Appearance-related concerns are common following burns. However, there is minimal research that has specifically investigated patients' reactions when they looked in the mirror for the first time following facial burns. The current study aimed to investigate patients' reactions and factors associated with distress. Burns patients (n=35) who had sustained facial injuries completed a questionnaire which examined their reactions when looking in the mirror for the first time. Data were collected between April and July 2013. Participants had sustained their burn injuries 12 months prior to participating, on average (ranging from one to 24 months).
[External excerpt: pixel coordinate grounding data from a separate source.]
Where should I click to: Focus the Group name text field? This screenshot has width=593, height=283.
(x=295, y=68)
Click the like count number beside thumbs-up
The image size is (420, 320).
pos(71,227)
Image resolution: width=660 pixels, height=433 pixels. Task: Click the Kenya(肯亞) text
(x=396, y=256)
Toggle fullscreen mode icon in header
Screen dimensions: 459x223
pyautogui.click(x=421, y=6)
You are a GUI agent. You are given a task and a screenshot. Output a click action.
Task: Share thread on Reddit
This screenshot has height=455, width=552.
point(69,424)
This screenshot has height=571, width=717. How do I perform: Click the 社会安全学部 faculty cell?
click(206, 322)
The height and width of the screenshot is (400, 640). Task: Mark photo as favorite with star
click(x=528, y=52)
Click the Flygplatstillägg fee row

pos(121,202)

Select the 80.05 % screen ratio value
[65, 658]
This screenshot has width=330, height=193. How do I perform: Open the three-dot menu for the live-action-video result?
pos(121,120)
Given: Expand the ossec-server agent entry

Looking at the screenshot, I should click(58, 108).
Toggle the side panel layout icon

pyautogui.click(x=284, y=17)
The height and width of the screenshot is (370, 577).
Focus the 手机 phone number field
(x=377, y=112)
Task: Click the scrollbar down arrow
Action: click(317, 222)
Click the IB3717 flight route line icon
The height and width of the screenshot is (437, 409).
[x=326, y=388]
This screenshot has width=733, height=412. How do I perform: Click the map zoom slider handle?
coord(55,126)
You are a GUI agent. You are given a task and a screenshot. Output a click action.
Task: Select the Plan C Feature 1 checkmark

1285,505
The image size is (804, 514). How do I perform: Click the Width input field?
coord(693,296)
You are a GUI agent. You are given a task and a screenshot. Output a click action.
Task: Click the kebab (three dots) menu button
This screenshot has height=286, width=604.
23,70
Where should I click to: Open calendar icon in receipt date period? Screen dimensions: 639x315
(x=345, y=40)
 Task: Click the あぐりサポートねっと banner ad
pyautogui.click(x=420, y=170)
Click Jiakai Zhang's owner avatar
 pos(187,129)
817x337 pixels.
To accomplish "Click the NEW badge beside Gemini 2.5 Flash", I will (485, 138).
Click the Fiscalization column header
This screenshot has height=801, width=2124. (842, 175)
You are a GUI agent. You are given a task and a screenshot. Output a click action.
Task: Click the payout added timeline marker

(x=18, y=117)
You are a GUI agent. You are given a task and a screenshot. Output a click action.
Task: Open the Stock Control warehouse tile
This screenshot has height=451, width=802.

Forty seven percent (n=16) of patients were worried about looking for the first time, 55% (n=19) were concerned about what they would see, and 42% (n=14) held negative mental images about what their faces looked like before they looked. twenty seven percent (n=9) of patients initially avoided looking, 38% (n=13) tried to 'read' others' reactions to them to try to gauge what they looked like, and 73% (n=25) believed that it was important for them to look. Mean ratings suggested that patients found the experience moderately distressing. Patients most often found the experience less distressing compared to their expectations. Distress was related to feeling less prepared, more worried and increased negative mental images prior to looking. In conclusion, patients' reactions to looking in the mirror for the first time vary. Adequately preparing patients and investigating their expectations beforehand is crucial. The findings have a number of important implications for practice.